When I fall asleep on the leather couch only a few feet away from the John Stuart Mill collection, it is Rosario who wakes me up. She brings me coffee that is so heavy and black my heart pounds for about three minutes after I take a sip. Yet I never tell her to make it a bit weaker. I guess I like her.
“Why are you working so hard?” she asks me one day, pointing to my laptop and a stack of books.
“You work hard, too,” I say, pointing to her vacuum cleaner and duster.
She nods. She knows I am right. Then she takes out her necklace and shows it to me. There are four rings on her silver pendant. When I ask her what they mean, she says, smiling from ear to ear, “One ring for each child.”
She is a mother of four.

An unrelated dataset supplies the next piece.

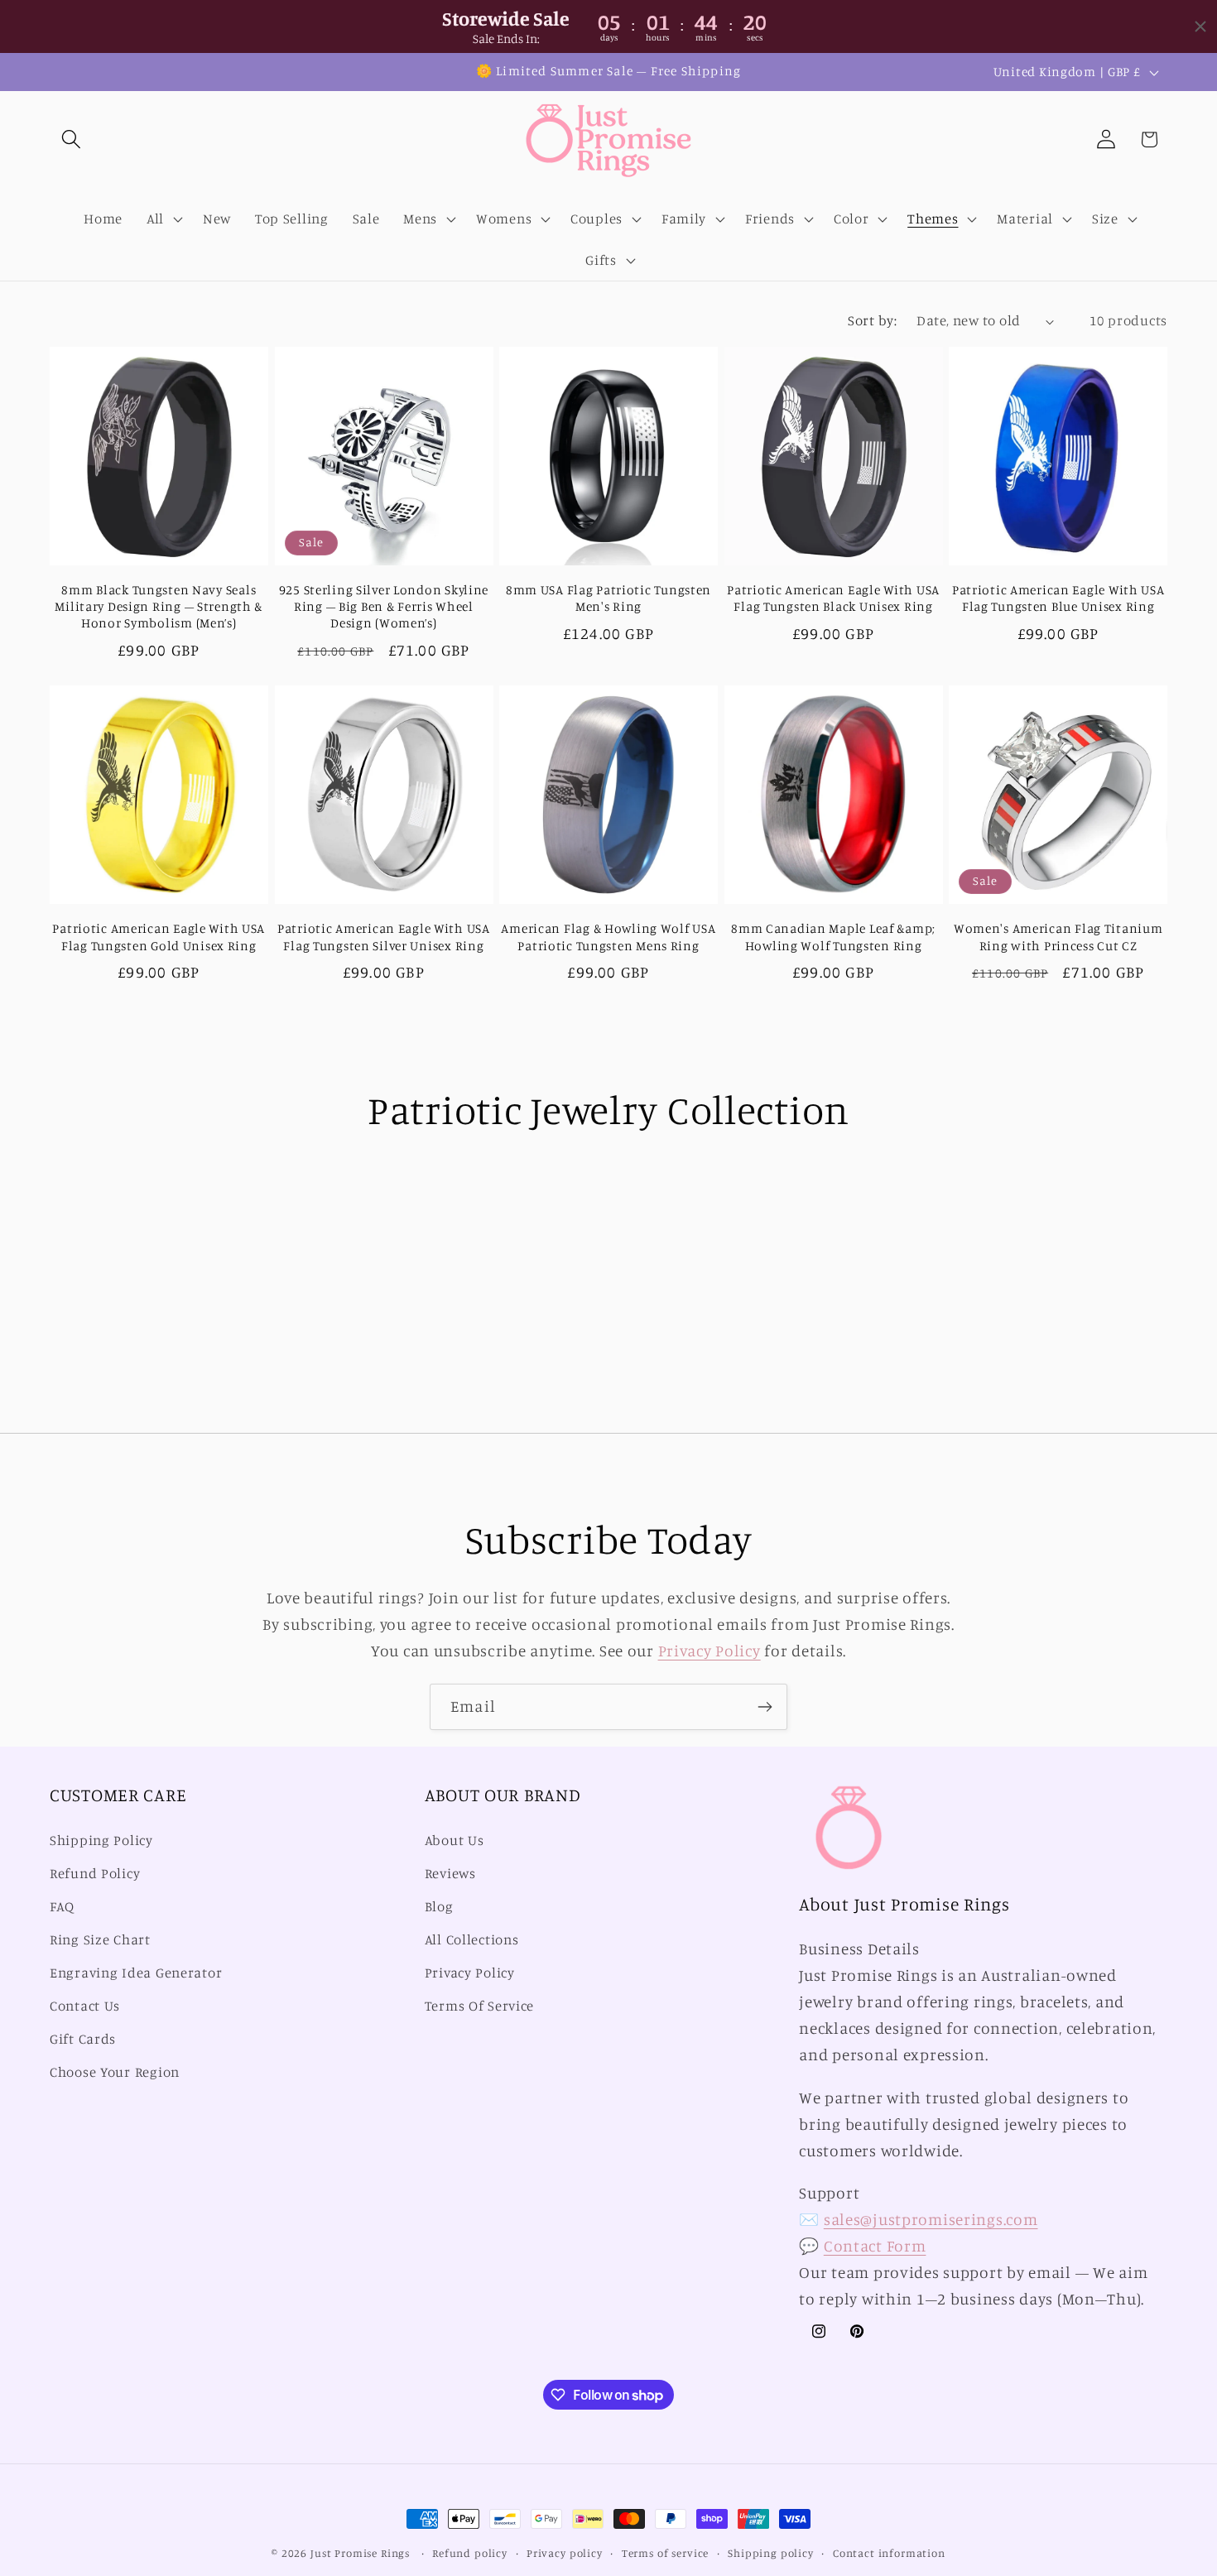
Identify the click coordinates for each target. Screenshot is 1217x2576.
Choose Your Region (115, 2072)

That’s why she works so hard. She wants them to have a better life than the one she has had.
“How about your husband?” I ask.
“Tu marido?”

Marido
. . . puff,” she says, as if she is talking about gunpowder. I cannot figure out whether he has died or run away with someone else or never was. Oblivious to my confusion, Rosario smiles again and elbows me. “Children are a blessing,” she says.
“I am happy for you.”
She pats my shoulder with a touch so genuine and friendly, I drink two more cups of coffee with her, my heart racing.

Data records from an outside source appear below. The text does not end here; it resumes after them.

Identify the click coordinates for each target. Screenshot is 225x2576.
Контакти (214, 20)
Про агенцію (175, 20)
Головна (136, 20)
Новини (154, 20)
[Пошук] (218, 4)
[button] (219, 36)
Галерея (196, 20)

“You are a good girl,” she says to me.
“Some of me are,” I say, thinking of my finger-women.
She finds that hilarious and laughs so hard she almost loses her balance. When she manages to get hold of herself, she says, “When you finish your book you don’t need to send it to a publisher. There is an easier way.”
“Really?” I ask, inching closer to her.
“Yup,” she says, nodding. “Send it to Oprah. If she puts her stamp on your book you won’t have to work so hard anymore.”
“In America they stamp books?” I ask.
“Sí, claro mujer!”
She rolls her eyes as if to add, “You don’t know how crazy these Americans can get.”
I thank her for the advice. Then I go back to my novel and she goes back to her work, walking her slow gait, dragging her vacuum cleaner and rolling a bucket of detergents and soaps beside her. She disappears among the aisles of hardcover books. Puff!
 
In the summer I visit Istanbul for a short while. I am here to pick up a few bits and pieces from my old apartment, to see my friends and my mother, to do some book readings and signings in the city and to seal a contract with my Turkish publisher for
The Saint of Incipient Insanities,
which I have just finished. Then in ten days, I will return to the States.
However, life is a naughty child who sneaks up from behind us while we draw our plans, making funny faces at us.
On my first evening back in Istanbul friends invite me to have a drink in Yakup, a well-known tavern that journalists, painters and writers have long frequented. Jet-lagged and slightly grumpy, I nevertheless agree to meet them.
When I enter the place, the sound of laughter and chattering greets me, along with a thick cloud of smoke. Either there is a chimney inside the tavern or everyone is puffing on at least two Havana cigars at the same time. It is quite a change of scenery after my sterile life at Mount Holyoke.
I walk up to my friends’ table, where I know everyone—except a young man with dark, wavy hair and a dimpled smile sitting at the end. He introduces himself as Eyup. It doesn’t occur to me that it happens to be the name of the prophet Job, of whom I have said not just a few critical things in the past. Once again in my life, the angels are pointing their milky-white fingers at me, giggling among themselves. Again, I am failing to foresee the irony.